If you just finished the first season, you're probably feeling a mix of "wait, that's it?" and "I need to see Ayanokoji wreck more people."

First, don't just jump straight into Season 2 without a breather. The tone shifts slightly as the stakes get higher and the animation changes a bit because of production shifts.

Here is the move:

  1. Check the Light Novels: If you're a reader, start from Volume 1. I know, you just watched the show. But the internal monologues of Ayanokoji in the books make him feel way more human—and way more terrifying—than the anime's "poker face" version.
  2. Rewatch the Finale: Go back and watch the last 10 minutes of Episode 12. Now that you know his "tools" speech, watch how he interacted with Horikita during the island arc. You'll see the manipulation in real-time. It’s chilling.
  3. Research the S-System: Look into how the points are actually calculated. The show glosses over some of the math, but the logic behind how Class D lost their points in the first month is actually based on real-world behavioral economics.
  4. Watch Season 2 and 3: They exist now! For years, fans thought we'd never get a sequel. Now the "First Year" arc is fully animated. The "Spread Your Wings" and "Lunar Festival" arcs coming up are even more intense than the island.
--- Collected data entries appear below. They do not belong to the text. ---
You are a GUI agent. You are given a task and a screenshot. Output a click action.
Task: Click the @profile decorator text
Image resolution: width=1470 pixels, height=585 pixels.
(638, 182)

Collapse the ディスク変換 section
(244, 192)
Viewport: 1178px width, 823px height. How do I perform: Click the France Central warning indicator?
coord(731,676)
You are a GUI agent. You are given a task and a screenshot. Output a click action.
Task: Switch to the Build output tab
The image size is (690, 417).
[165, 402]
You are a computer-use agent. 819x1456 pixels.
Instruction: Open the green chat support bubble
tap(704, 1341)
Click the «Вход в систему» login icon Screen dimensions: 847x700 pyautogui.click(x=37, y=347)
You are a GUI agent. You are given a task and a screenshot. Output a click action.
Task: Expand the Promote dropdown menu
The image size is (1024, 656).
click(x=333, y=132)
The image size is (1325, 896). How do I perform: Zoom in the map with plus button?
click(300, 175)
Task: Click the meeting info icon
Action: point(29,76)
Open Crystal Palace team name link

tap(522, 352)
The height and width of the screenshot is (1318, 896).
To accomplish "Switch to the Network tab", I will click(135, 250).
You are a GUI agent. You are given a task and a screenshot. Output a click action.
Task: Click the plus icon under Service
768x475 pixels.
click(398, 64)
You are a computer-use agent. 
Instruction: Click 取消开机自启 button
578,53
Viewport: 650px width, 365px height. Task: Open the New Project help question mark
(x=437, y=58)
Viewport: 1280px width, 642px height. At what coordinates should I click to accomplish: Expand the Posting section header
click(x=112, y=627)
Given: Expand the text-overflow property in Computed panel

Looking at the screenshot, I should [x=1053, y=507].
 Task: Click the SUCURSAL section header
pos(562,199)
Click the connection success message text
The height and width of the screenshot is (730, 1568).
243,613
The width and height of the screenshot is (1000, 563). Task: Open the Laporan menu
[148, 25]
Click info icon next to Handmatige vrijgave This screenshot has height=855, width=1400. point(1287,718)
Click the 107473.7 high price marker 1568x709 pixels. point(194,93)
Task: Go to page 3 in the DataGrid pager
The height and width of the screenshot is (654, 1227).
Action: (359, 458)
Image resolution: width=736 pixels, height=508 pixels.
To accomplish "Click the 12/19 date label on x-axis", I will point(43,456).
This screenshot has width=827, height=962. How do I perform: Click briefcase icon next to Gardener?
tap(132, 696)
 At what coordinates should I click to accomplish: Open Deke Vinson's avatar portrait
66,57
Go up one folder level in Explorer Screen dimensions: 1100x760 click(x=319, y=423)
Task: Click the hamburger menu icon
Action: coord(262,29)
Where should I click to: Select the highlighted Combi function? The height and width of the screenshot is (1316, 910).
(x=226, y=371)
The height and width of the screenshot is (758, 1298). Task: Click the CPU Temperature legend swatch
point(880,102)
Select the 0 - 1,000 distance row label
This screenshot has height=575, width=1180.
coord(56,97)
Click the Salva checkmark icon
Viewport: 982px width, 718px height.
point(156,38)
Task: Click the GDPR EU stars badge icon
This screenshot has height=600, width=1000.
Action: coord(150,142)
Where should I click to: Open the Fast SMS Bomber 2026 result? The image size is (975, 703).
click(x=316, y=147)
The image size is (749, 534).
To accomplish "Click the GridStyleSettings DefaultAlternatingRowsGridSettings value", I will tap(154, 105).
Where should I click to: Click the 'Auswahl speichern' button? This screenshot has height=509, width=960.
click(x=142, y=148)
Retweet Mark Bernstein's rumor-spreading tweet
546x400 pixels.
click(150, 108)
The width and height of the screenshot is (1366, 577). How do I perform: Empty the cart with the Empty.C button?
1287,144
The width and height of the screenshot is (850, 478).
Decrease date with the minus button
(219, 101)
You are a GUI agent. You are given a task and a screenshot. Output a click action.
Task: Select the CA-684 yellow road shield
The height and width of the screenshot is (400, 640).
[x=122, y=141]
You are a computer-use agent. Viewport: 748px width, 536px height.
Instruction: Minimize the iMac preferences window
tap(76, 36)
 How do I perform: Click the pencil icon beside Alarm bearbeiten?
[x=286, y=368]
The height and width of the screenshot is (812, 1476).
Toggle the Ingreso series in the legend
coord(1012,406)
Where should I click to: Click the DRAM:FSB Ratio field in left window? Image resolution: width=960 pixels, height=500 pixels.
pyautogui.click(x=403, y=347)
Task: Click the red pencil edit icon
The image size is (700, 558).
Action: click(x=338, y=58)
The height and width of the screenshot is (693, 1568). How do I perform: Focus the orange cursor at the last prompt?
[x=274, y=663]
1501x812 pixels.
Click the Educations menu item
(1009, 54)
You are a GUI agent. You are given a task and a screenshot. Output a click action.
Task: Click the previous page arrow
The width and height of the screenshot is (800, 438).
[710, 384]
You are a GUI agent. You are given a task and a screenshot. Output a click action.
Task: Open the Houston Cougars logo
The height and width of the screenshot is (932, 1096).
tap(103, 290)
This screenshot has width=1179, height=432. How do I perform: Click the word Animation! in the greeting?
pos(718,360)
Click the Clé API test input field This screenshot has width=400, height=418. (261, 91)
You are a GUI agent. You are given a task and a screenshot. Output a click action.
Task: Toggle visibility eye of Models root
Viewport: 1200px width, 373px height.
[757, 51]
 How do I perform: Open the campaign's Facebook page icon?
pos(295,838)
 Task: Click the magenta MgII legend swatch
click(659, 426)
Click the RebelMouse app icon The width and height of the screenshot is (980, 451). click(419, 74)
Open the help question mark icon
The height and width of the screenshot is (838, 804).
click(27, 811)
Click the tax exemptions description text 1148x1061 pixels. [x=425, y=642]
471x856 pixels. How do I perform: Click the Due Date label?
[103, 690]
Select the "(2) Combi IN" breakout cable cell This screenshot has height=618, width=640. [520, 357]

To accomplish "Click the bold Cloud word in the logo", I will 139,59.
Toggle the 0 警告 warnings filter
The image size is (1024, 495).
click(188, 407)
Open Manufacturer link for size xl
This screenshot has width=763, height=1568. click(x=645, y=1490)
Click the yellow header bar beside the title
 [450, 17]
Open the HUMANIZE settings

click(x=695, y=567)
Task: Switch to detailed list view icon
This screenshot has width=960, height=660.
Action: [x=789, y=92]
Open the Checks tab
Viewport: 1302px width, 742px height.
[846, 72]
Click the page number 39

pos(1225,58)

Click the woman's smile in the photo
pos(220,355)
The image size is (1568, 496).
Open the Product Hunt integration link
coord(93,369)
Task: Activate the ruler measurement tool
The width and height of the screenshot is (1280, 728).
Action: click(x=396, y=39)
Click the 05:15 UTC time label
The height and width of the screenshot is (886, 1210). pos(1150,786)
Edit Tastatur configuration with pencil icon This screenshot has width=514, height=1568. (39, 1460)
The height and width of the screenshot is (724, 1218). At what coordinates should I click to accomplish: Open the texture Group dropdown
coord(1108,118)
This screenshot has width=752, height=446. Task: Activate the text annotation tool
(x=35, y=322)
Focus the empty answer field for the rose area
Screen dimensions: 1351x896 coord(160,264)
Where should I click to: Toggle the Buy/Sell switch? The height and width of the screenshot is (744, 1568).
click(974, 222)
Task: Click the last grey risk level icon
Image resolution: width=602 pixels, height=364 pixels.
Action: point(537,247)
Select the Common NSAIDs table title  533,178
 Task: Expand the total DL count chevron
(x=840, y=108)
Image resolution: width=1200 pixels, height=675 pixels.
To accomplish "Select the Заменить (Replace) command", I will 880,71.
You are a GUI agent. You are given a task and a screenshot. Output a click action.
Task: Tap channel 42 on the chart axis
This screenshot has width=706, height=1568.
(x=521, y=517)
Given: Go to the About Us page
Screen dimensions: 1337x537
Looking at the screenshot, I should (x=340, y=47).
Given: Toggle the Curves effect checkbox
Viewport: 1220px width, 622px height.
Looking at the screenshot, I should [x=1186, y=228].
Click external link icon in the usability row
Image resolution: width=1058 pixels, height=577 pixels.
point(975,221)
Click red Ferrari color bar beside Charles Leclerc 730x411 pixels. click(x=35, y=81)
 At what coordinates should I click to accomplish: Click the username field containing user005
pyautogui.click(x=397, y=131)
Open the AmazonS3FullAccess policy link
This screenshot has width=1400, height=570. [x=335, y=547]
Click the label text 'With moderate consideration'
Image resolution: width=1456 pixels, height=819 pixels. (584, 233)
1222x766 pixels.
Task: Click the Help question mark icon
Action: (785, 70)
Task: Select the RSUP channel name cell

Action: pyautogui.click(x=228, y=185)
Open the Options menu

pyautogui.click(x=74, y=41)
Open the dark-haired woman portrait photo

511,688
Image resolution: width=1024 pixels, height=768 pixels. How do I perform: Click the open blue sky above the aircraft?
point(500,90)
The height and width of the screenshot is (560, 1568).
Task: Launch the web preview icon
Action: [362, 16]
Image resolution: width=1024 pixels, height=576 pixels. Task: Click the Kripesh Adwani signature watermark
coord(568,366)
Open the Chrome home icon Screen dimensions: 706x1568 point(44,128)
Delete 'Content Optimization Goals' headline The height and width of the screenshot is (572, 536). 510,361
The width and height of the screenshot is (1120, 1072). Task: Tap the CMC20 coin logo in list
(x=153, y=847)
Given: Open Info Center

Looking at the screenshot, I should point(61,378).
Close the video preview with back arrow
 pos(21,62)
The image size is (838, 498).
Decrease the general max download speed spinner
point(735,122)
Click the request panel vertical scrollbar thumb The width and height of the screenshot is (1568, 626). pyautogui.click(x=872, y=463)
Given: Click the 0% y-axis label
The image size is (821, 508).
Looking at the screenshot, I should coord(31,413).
The reality is that Classroom of the Elite Season 1 was just a prologue. It was the "tutorial" level of a very dangerous game. It established the rules, showed us the monsters, and then revealed that our hero might be the biggest monster of them all. It’s a cynical show, sure, but in a world of generic protagonists, Ayanokoji is a breath of cold, refreshing air.

Just don't expect him to be your friend. He's already figured out how to use you to get to Class A.

Seriously. Watch your back.

Final thought: if you find yourself agreeing with Ryuen's methods, you might want to take a walk outside. But if you find yourself agreeing with Ayanokoji? Well, you've probably already won. Or you're about to lose everything. In this school, there's no in-between.